Taine, Notes sur Paris,Vie et opinions de M. F.-T. Graindorge, 1867, p. 194. 2. On distingue deux sortes de broderies : la broderie blanche ou plutôt la broderie sur blanc, car elle peut s'exécuter avec des fils de couleur, et la broderie de couleur ou de fantaisie. La broderie sur canevas relève de la tapisserie. La broderie sur blanc comprend différents genres d'exécution, dont les principaux sont la broderie en relief, comme le feston, le plumetis, et la broderie ajourée qui comprend un grand nombre de variétés (renaissance, richelieu, colbert, vénitienne, madère, etc.); la broderie de couleur est faite sur un tissu quelconque avec toutes espèces de matières et différentes sortes de points.
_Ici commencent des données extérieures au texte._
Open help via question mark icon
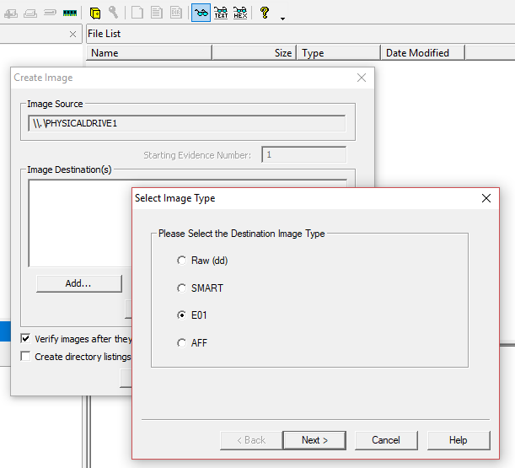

Elle comprend la broderie au passé, la broderie d'or qui peut être faite en différents fils de métal et la broderie application.
Lar. comm.1930. 3. Bonne-maman réussit à m'intéresser à la tapisserie et à la broderie sur filet : il fallait asservir la laine ou le coton à la rigueur d'un modèle et d'un canevas, et cette consigne m'accaparait assez; je confectionnai une douzaine de têtières et recouvris d'une tapisserie, hideuse, une des chaises de ma chambre.
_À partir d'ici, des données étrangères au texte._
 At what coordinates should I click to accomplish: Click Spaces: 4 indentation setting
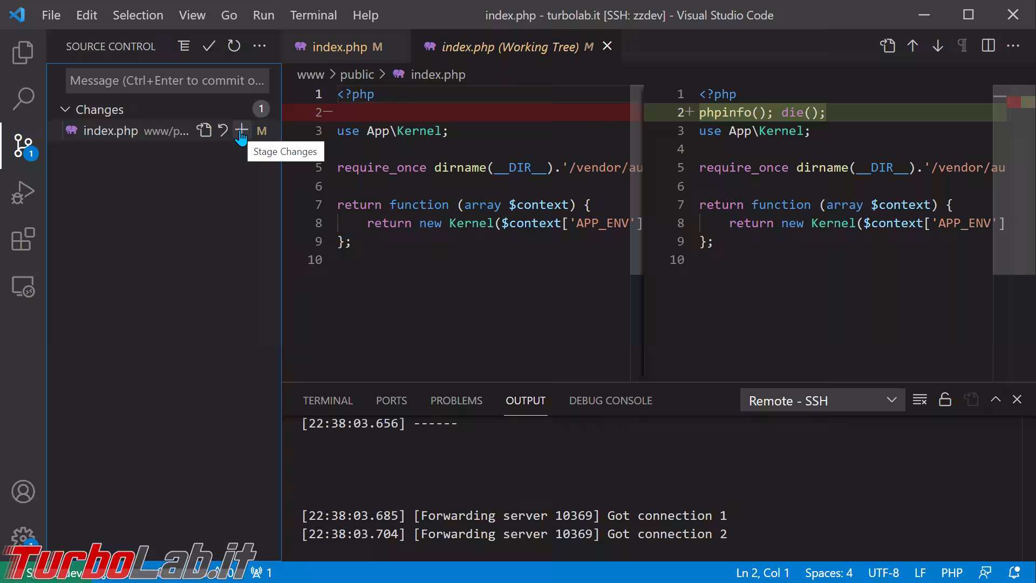coord(828,573)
S. de Beauvoir, Mémoires d'une jeune fille rangée,1958, p. 69. SYNT. Broderie délicate, fine, appliquée, couchée, plate, relevée, mécanique; riche broderie; broderie de laine, d'or, de soie; broderie de cannetille, en lame, au plumetis, sur tulle; broderie à l'aiguille, au crochet, à la main, au métier; de chenille et de soie; broderies sur tulle; bandes de broderie, des entre-deux de broderie, des habits chamarrés de broderies. − P. méton. Industrie et/ou commerce de la broderie. Tenir un établissement de broderie (Balzac, La Cousine Bette,1846, p. 28).Vers le XVIesiècle, la broderie prit de l'importance à Venise (Lar. 19e, Nouv. Lar. ill., Lar. 20e, Lar. encyclop.). − P. anal. ou métaph. Tout ce qui évoque une broderie : ornements délicats et ajourés, entrelacs, etc. ♦ [En parlant de travaux d'art] Le linteau et son tympan (...) une délicate broderie de pierre (T'Serstevens, L'Itinéraire espagnol,1963, p. 321);la broderie d'un bas-relief : 4. − Les cieux sont de vair, et la terre est recouverte d'une broderie. Chaque chemin d'herbes foulées sous la gelée blanche est comme une traîne lamée, chaque buisson, une rayonnante orfèvrerie!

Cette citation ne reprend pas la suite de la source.